— Exercise directions —
Write the entries below out again without a single difference.

═══ Data listing ═══

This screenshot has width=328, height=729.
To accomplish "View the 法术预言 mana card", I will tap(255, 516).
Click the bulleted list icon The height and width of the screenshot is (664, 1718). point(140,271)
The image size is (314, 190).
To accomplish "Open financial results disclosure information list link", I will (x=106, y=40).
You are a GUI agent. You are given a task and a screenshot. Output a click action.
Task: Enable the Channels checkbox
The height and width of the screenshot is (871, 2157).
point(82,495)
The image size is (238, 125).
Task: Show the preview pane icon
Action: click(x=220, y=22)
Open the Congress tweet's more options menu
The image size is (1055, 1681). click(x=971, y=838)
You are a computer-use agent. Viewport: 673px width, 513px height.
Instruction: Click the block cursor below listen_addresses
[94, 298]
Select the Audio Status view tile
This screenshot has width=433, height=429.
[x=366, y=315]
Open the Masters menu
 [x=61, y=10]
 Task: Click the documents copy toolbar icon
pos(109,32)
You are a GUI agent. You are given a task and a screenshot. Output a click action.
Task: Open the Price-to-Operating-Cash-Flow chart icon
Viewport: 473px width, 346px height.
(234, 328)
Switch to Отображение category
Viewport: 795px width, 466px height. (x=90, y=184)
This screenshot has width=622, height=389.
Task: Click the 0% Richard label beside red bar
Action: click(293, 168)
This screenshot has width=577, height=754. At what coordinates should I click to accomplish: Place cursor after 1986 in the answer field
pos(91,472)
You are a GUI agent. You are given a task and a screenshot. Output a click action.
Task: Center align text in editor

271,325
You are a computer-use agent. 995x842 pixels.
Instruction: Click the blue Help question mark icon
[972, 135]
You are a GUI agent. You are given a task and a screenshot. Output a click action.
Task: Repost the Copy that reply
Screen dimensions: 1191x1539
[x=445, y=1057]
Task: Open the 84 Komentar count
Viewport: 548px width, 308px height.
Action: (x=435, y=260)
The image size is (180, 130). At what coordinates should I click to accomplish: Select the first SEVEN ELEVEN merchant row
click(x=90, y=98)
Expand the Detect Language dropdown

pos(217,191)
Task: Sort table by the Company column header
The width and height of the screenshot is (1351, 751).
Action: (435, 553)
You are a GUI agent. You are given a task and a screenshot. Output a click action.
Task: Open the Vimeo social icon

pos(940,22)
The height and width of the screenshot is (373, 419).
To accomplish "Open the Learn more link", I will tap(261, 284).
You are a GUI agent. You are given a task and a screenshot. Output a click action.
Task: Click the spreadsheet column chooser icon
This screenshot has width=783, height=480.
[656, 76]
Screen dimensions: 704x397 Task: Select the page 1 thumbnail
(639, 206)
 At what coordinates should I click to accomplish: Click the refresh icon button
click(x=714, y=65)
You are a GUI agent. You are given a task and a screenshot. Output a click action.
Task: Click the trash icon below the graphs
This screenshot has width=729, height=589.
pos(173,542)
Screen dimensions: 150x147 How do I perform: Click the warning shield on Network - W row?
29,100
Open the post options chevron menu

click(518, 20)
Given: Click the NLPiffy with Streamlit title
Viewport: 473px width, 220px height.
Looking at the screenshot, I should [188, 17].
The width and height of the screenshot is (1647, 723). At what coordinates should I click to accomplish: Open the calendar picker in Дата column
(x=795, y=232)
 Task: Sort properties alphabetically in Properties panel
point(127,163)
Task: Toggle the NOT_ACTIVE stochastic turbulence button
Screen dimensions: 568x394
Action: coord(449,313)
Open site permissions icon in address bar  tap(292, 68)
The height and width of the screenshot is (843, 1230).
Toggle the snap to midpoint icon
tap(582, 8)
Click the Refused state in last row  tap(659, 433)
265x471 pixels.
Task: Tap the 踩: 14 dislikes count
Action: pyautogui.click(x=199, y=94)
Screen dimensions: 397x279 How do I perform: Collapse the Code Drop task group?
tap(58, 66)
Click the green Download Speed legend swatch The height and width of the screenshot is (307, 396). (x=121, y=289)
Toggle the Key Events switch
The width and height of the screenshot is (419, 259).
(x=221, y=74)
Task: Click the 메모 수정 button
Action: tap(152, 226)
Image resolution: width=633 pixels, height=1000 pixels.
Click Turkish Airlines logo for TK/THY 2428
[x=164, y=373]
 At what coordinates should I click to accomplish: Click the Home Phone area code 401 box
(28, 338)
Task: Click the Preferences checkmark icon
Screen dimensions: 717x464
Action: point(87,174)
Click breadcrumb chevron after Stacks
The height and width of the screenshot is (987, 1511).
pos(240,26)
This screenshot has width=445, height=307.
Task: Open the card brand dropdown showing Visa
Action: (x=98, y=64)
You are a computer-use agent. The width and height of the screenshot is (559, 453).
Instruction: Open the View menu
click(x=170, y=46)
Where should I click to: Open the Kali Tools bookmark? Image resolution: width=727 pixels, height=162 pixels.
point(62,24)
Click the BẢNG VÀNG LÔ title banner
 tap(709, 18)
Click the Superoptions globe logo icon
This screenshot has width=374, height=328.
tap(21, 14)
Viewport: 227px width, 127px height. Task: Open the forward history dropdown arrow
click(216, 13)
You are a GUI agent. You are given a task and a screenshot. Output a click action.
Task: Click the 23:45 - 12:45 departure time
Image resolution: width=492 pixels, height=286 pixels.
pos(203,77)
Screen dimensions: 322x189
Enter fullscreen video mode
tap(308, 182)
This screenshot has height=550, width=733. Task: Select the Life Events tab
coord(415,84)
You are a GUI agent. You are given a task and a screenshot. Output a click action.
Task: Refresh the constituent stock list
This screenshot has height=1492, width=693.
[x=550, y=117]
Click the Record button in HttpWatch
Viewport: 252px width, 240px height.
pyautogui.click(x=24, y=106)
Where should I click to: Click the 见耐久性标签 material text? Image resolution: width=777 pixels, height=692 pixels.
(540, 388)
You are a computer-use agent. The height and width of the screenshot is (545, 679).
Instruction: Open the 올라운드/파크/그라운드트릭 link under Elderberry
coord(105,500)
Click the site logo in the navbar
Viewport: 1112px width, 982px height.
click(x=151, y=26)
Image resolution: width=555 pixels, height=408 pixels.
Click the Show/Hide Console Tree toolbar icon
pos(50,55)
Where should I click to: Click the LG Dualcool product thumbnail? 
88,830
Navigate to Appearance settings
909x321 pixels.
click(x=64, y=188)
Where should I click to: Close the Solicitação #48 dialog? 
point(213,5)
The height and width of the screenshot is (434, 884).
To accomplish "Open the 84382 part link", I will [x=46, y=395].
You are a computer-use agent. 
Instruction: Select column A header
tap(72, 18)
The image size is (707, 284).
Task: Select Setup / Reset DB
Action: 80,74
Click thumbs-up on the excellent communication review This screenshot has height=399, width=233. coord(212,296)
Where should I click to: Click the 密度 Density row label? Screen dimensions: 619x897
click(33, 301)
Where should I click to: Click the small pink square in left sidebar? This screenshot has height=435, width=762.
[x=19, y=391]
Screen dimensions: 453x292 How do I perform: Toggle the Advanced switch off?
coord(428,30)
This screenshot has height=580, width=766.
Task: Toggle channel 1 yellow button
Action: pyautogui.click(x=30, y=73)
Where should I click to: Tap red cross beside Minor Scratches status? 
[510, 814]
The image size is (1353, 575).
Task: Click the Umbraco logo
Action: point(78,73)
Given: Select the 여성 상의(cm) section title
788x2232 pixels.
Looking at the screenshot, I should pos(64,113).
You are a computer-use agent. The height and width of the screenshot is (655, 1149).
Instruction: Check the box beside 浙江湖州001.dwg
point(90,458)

═══

— Solved problem —
This screenshot has width=328, height=729.
To accomplish "View the 法术预言 mana card", I will tap(255, 516).
Click the bulleted list icon The height and width of the screenshot is (664, 1718). point(140,271)
The image size is (314, 190).
To accomplish "Open financial results disclosure information list link", I will (x=106, y=40).
You are a GUI agent. You are given a task and a screenshot. Output a click action.
Task: Enable the Channels checkbox
The height and width of the screenshot is (871, 2157).
point(82,495)
The image size is (238, 125).
Task: Show the preview pane icon
Action: click(x=220, y=22)
Open the Congress tweet's more options menu
The image size is (1055, 1681). click(x=971, y=838)
You are a computer-use agent. Viewport: 673px width, 513px height.
Instruction: Click the block cursor below listen_addresses
[94, 298]
Select the Audio Status view tile
This screenshot has width=433, height=429.
[x=366, y=315]
Open the Masters menu
 [x=61, y=10]
 Task: Click the documents copy toolbar icon
pos(109,32)
You are a GUI agent. You are given a task and a screenshot. Output a click action.
Task: Open the Price-to-Operating-Cash-Flow chart icon
Viewport: 473px width, 346px height.
(234, 328)
Switch to Отображение category
Viewport: 795px width, 466px height. (x=90, y=184)
This screenshot has width=622, height=389.
Task: Click the 0% Richard label beside red bar
Action: click(293, 168)
This screenshot has width=577, height=754. At what coordinates should I click to accomplish: Place cursor after 1986 in the answer field
pos(91,472)
You are a GUI agent. You are given a task and a screenshot. Output a click action.
Task: Center align text in editor

271,325
You are a computer-use agent. 995x842 pixels.
Instruction: Click the blue Help question mark icon
[972, 135]
You are a GUI agent. You are given a task and a screenshot. Output a click action.
Task: Repost the Copy that reply
Screen dimensions: 1191x1539
[x=445, y=1057]
Task: Open the 84 Komentar count
Viewport: 548px width, 308px height.
Action: (x=435, y=260)
The image size is (180, 130). At what coordinates should I click to accomplish: Select the first SEVEN ELEVEN merchant row
click(x=90, y=98)
Expand the Detect Language dropdown

pos(217,191)
Task: Sort table by the Company column header
The width and height of the screenshot is (1351, 751).
Action: (435, 553)
You are a GUI agent. You are given a task and a screenshot. Output a click action.
Task: Open the Vimeo social icon

pos(940,22)
The height and width of the screenshot is (373, 419).
To accomplish "Open the Learn more link", I will tap(261, 284).
You are a GUI agent. You are given a task and a screenshot. Output a click action.
Task: Click the spreadsheet column chooser icon
This screenshot has width=783, height=480.
[656, 76]
Screen dimensions: 704x397 Task: Select the page 1 thumbnail
(639, 206)
 At what coordinates should I click to accomplish: Click the refresh icon button
click(x=714, y=65)
You are a GUI agent. You are given a task and a screenshot. Output a click action.
Task: Click the trash icon below the graphs
This screenshot has width=729, height=589.
pos(173,542)
Screen dimensions: 150x147 How do I perform: Click the warning shield on Network - W row?
29,100
Open the post options chevron menu

click(518, 20)
Given: Click the NLPiffy with Streamlit title
Viewport: 473px width, 220px height.
Looking at the screenshot, I should [188, 17].
The width and height of the screenshot is (1647, 723). At what coordinates should I click to accomplish: Open the calendar picker in Дата column
(x=795, y=232)
 Task: Sort properties alphabetically in Properties panel
point(127,163)
Task: Toggle the NOT_ACTIVE stochastic turbulence button
Screen dimensions: 568x394
Action: coord(449,313)
Open site permissions icon in address bar  tap(292, 68)
The height and width of the screenshot is (843, 1230).
Toggle the snap to midpoint icon
tap(582, 8)
Click the Refused state in last row  tap(659, 433)
265x471 pixels.
Task: Tap the 踩: 14 dislikes count
Action: pyautogui.click(x=199, y=94)
Screen dimensions: 397x279 How do I perform: Collapse the Code Drop task group?
tap(58, 66)
Click the green Download Speed legend swatch The height and width of the screenshot is (307, 396). (x=121, y=289)
Toggle the Key Events switch
The width and height of the screenshot is (419, 259).
(x=221, y=74)
Task: Click the 메모 수정 button
Action: tap(152, 226)
Image resolution: width=633 pixels, height=1000 pixels.
Click Turkish Airlines logo for TK/THY 2428
[x=164, y=373]
 At what coordinates should I click to accomplish: Click the Home Phone area code 401 box
(28, 338)
Task: Click the Preferences checkmark icon
Screen dimensions: 717x464
Action: point(87,174)
Click breadcrumb chevron after Stacks
The height and width of the screenshot is (987, 1511).
pos(240,26)
This screenshot has width=445, height=307.
Task: Open the card brand dropdown showing Visa
Action: (x=98, y=64)
You are a computer-use agent. The width and height of the screenshot is (559, 453).
Instruction: Open the View menu
click(x=170, y=46)
Where should I click to: Open the Kali Tools bookmark? Image resolution: width=727 pixels, height=162 pixels.
point(62,24)
Click the BẢNG VÀNG LÔ title banner
 tap(709, 18)
Click the Superoptions globe logo icon
This screenshot has width=374, height=328.
tap(21, 14)
Viewport: 227px width, 127px height. Task: Open the forward history dropdown arrow
click(216, 13)
You are a GUI agent. You are given a task and a screenshot. Output a click action.
Task: Click the 23:45 - 12:45 departure time
Image resolution: width=492 pixels, height=286 pixels.
pos(203,77)
Screen dimensions: 322x189
Enter fullscreen video mode
tap(308, 182)
This screenshot has height=550, width=733. Task: Select the Life Events tab
coord(415,84)
You are a GUI agent. You are given a task and a screenshot. Output a click action.
Task: Refresh the constituent stock list
This screenshot has height=1492, width=693.
[x=550, y=117]
Click the Record button in HttpWatch
Viewport: 252px width, 240px height.
pyautogui.click(x=24, y=106)
Where should I click to: Click the 见耐久性标签 material text? Image resolution: width=777 pixels, height=692 pixels.
(540, 388)
You are a computer-use agent. The height and width of the screenshot is (545, 679).
Instruction: Open the 올라운드/파크/그라운드트릭 link under Elderberry
coord(105,500)
Click the site logo in the navbar
Viewport: 1112px width, 982px height.
click(x=151, y=26)
Image resolution: width=555 pixels, height=408 pixels.
Click the Show/Hide Console Tree toolbar icon
pos(50,55)
Where should I click to: Click the LG Dualcool product thumbnail? 
88,830
Navigate to Appearance settings
909x321 pixels.
click(x=64, y=188)
Where should I click to: Close the Solicitação #48 dialog? 
point(213,5)
The height and width of the screenshot is (434, 884).
To accomplish "Open the 84382 part link", I will [x=46, y=395].
You are a computer-use agent. 
Instruction: Select column A header
tap(72, 18)
The image size is (707, 284).
Task: Select Setup / Reset DB
Action: 80,74
Click thumbs-up on the excellent communication review This screenshot has height=399, width=233. coord(212,296)
Where should I click to: Click the 密度 Density row label? Screen dimensions: 619x897
click(33, 301)
Where should I click to: Click the small pink square in left sidebar? This screenshot has height=435, width=762.
[x=19, y=391]
Screen dimensions: 453x292 How do I perform: Toggle the Advanced switch off?
coord(428,30)
This screenshot has height=580, width=766.
Task: Toggle channel 1 yellow button
Action: pyautogui.click(x=30, y=73)
Where should I click to: Tap red cross beside Minor Scratches status? 
[510, 814]
The image size is (1353, 575).
Task: Click the Umbraco logo
Action: point(78,73)
Given: Select the 여성 상의(cm) section title
788x2232 pixels.
Looking at the screenshot, I should pos(64,113).
You are a computer-use agent. The height and width of the screenshot is (655, 1149).
Instruction: Check the box beside 浙江湖州001.dwg
point(90,458)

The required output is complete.